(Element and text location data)
------------------------
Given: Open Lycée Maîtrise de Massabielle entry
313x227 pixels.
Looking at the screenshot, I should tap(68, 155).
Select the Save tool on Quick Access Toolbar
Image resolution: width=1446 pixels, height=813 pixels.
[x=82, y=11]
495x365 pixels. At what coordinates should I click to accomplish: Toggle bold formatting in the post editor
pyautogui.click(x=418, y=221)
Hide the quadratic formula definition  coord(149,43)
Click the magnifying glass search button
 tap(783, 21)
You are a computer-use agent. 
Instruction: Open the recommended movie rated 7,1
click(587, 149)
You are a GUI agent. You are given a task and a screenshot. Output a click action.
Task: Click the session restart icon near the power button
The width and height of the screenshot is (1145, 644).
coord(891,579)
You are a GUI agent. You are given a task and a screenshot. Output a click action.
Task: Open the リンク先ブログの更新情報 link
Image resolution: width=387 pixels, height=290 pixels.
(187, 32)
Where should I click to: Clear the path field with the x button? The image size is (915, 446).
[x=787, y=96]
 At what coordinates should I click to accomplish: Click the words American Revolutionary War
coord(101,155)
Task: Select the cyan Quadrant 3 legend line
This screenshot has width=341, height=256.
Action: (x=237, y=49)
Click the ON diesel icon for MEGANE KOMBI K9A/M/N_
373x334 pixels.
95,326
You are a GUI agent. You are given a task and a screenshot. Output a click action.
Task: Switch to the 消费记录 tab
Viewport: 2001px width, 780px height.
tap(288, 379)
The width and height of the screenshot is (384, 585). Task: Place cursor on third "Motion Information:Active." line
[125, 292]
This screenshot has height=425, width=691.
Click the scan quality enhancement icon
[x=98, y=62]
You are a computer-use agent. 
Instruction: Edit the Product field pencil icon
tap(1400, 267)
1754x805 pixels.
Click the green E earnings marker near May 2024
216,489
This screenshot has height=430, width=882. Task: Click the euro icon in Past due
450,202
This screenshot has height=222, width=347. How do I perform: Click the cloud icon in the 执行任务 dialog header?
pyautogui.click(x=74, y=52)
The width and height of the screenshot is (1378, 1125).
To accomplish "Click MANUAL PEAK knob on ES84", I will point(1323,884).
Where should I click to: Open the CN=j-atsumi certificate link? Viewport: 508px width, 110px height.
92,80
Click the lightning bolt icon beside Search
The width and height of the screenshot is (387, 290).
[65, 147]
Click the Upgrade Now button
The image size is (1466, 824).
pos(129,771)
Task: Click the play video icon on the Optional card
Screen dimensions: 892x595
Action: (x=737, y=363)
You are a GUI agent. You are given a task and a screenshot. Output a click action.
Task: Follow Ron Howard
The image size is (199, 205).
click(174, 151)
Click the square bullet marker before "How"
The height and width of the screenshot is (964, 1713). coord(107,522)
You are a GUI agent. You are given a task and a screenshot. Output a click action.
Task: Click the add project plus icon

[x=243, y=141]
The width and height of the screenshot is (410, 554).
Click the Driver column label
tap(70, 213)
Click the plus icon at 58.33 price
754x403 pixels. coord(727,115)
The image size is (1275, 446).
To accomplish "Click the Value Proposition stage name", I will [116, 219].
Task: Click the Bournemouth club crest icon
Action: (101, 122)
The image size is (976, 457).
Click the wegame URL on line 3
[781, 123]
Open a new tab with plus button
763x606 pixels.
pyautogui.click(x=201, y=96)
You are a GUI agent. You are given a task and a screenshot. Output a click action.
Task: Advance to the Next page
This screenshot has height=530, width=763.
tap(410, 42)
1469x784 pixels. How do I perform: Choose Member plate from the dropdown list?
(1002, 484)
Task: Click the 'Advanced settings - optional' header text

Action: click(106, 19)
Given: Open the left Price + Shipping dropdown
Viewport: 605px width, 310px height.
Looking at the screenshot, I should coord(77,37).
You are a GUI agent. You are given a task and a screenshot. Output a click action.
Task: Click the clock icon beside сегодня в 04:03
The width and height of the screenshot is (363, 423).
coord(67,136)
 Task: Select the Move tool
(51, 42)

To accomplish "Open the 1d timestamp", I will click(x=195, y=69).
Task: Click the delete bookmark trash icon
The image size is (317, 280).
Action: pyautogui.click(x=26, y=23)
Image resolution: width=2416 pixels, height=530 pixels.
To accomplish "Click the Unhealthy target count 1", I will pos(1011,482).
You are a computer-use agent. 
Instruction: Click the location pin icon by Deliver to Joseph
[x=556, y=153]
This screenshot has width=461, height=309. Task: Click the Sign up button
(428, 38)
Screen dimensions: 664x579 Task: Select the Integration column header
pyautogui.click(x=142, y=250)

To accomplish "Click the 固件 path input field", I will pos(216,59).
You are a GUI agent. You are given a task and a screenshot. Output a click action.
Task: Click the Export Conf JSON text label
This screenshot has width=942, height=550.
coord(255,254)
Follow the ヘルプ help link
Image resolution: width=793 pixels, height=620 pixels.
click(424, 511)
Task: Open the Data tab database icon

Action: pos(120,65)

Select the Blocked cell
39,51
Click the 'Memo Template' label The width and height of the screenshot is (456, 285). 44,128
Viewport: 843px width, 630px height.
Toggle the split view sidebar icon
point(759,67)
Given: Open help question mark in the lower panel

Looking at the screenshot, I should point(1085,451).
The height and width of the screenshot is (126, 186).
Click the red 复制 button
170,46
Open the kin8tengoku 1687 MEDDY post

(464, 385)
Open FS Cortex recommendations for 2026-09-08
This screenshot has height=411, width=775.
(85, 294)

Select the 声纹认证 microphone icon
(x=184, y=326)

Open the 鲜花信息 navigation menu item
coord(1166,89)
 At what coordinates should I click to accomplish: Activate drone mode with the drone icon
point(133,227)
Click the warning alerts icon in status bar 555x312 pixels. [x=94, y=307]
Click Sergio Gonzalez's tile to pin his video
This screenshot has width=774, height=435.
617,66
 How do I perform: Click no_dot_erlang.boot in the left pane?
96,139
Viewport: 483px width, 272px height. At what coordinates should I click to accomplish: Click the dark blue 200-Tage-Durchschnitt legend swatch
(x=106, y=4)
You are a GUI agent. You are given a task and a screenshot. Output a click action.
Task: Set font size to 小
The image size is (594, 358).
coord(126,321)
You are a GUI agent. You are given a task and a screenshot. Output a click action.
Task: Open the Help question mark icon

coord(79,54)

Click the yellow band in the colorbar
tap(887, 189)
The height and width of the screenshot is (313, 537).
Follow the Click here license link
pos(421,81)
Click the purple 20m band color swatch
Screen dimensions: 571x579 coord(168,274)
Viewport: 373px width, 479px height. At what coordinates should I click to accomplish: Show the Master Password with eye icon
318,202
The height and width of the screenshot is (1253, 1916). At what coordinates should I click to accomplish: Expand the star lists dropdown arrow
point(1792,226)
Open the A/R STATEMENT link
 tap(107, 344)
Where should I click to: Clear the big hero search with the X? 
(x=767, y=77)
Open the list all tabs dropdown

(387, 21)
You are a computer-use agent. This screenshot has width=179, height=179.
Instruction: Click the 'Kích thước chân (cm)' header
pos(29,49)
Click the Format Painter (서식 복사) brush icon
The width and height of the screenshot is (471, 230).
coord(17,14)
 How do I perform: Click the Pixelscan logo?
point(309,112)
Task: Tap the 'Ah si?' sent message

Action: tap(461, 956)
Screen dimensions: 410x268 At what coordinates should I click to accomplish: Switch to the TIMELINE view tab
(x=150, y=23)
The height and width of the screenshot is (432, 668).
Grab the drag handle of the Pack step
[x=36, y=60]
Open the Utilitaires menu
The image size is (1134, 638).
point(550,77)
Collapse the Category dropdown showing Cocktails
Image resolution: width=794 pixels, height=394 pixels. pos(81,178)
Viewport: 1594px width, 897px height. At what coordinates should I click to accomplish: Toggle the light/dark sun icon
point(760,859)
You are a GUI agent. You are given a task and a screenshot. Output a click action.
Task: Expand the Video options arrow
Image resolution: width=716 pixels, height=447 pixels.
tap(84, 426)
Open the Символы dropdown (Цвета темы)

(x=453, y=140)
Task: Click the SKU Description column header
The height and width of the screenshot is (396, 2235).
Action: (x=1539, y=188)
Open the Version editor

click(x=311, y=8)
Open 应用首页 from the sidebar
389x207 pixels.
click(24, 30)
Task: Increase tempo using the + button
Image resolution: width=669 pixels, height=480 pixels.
------------------------
= Task to complete =
Collect every line above that contains the word "Expand", and copy each one in full. Case counts, so match only that exact capitalization.

= Result =
The height and width of the screenshot is (1253, 1916). At what coordinates should I click to accomplish: Expand the star lists dropdown arrow
Task: Expand the Video options arrow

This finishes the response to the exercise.